In Frankreich und Belgien fordern die Landwirte vor allem weniger Bürokratie und höhere Subventionen. Sie wenden sich außerdem gegen das geplante Mercosur-Freihandelsabkommen mit vier südamerikanischen Staaten. Belgiens Ministerpräsident Alexander De Croo sprach sich dafür aus, das Thema Landwirtschaft und Bauernproteste auch beim Gipfeltreffen auf die Agenda zu nehmen.
Die EU-Kommission hatte am Mittwoch eine Reihe von Zugeständnissen gemacht, unter anderem eine längere Nutzung von Brachflächen für den Ackerbau und Einschränkungen bei den Zollbefreiungen für ukrainische Importe. Frankreichs Präsident Emmanuel Macron wollte in einem Zweiertreffen mit EU-Kommissionspräsidentin Ursula von der Leyen über die Anliegen der Bauern beraten. Er steht wegen der Proteste unter massivem innenpolitischem Druck.
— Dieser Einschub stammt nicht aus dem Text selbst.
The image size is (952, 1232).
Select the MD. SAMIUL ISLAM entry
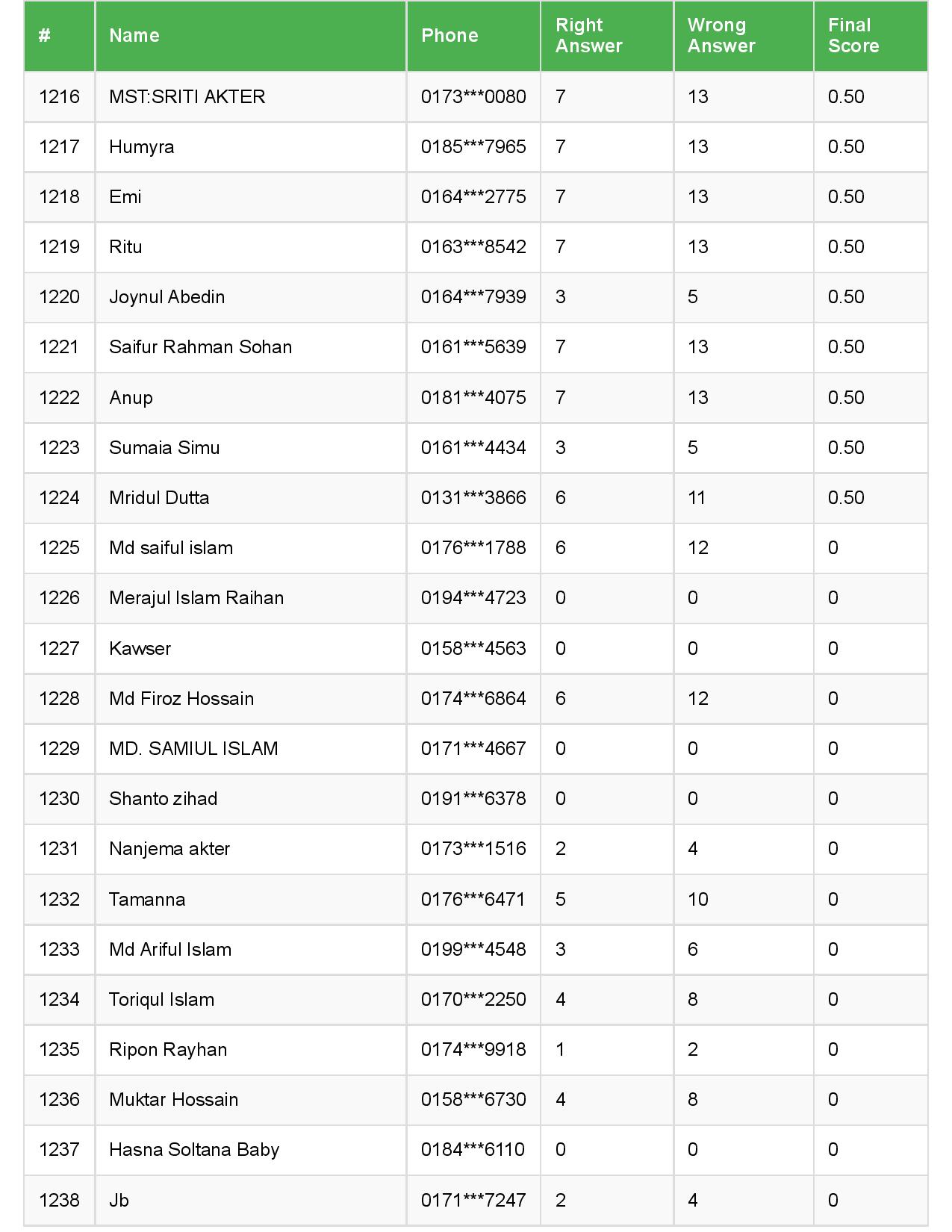click(193, 749)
Der ungarische Regierungschef Viktor Orban nutzte die Proteste für seine Zwecke: Er traf am Vorabend des Gipfels mit protestierenden Bauern zusammen und veröffentlichte ein Video davon im Onlinedienst X. "Es ist ein Fehler, wenn Europa nicht auf die Stimme des Volkes hört", schrieb er dazu. "Die EU-Kommission sollte eher die Interessen der europäischen Bauern vertreten als die der Ukrainer", zitierte ihn seine Partei.